LABYRINTH - REALE MUTUA
Year: 2023
Place: Museo Storico Reale Mutua - Palazzo Biandrate, Turin, Italy
Curator: di Paola Stroppiana
Works:
Labyrinth
Created specifically for the Art Site Fest, under the artistic direction of Domenico Papa, for the courtyard of the Palazzo Biandrate Aldobrandino di San Giorgio, Elizabeth Aro has created a large velvet installation suspended from the arches of the colonnade. The project addresses some of the fundamental questions of existence, including the relationship between Man and his inner self, the search for balance with Nature, and the tension towards the Cosmos as a universal order. Aro expresses a particular preference for a form of "totalizing" sculpture in her work, made, as in this case, from precious fabrics that she carefully selects, sews, shapes, and embroiders, ultimately expanding them to environmental dimensions that engage in a fruitful dialogue with the architecture that hosts them. Weaving, sewing, and embroidery are all artisanal activities that carry a non-verbal language imbued with expressive and ritual strength: embroidery has been one of humanity's earliest expressive codes, and Elizabeth considers it as such, reinterpreting it through contemporary visions that have shaped her cultural background, from the iconicity of pre-Columbian cultures to the impermanence of gestural art.

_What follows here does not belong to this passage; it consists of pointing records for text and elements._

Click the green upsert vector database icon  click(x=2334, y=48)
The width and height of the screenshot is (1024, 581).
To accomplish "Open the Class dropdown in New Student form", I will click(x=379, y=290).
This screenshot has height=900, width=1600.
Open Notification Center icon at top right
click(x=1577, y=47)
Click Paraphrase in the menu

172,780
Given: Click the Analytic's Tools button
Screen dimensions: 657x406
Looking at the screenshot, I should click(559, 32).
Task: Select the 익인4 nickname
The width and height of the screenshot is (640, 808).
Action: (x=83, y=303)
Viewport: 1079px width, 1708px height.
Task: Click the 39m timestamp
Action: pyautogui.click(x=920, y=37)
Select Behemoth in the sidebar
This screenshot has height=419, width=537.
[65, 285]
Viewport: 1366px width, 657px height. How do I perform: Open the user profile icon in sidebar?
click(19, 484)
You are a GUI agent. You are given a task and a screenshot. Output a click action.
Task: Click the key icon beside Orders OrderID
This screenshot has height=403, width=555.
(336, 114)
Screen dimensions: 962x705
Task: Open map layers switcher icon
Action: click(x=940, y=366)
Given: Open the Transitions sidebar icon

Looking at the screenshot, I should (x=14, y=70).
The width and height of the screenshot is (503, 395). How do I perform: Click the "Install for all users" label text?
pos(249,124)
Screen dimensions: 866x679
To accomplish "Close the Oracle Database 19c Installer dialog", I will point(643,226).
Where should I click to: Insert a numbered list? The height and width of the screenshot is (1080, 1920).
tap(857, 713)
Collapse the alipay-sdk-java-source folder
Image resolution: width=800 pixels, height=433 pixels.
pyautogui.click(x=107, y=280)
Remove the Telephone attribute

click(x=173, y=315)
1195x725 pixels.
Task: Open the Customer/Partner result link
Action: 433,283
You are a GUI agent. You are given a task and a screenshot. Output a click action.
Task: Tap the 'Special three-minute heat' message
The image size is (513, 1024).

The labyrinth is an archetypal figure with multiple aspects (symbolic, iconographic, literary, mythical, ritual), present in prehistoric cultures as well as in ancient, medieval, and modern ones; it is a beloved subject of study and literary topic: varying in forms and materials, it can take on multiple structures. It represents the complex and branched path that Man must traverse to reach the deepest layers of his being and attempt to find the "exit," the harmonious placement of himself within the Universe.
As the artist states: “In my inverted labyrinth, which I decided to place in the vaults of the baroque courtyard of Palazzo Biandrate and which I made with precious brocade, I aimed to create a new galaxy made of leaves arranged in concentric circles: this labyrinth of sky and not of earth, simultaneously arboreal and sidereal, recalls the cosmic tree or tree of life, which presents a symbolic circular form in its branching arrangement. I chose, among numerous varieties of labyrinths, the classic unicursal form—specifically that of a spiral—which outlines a single convoluted path leading from the outside to its center and vice versa. In this installation, I enjoy bringing the vast dome of Heaven to Earth to induce meditation: for this reason, I also thought about creating poufs shaped like leaves, the Leaf Bags, in various shades of green to invite people to sit and gaze at the labyrinth as one looks at the Sky, meditating on Space, on Infinity, on the desire to know it and uncover its mystery: to lose oneself in it to find oneself again.”
As Hungarian scholar Károly Kerényi writes in his collection of essays Studies on the Labyrinth: “[...] to awaken the mythological reality of the labyrinth we must imagine it within ourselves and transfer ourselves into it.”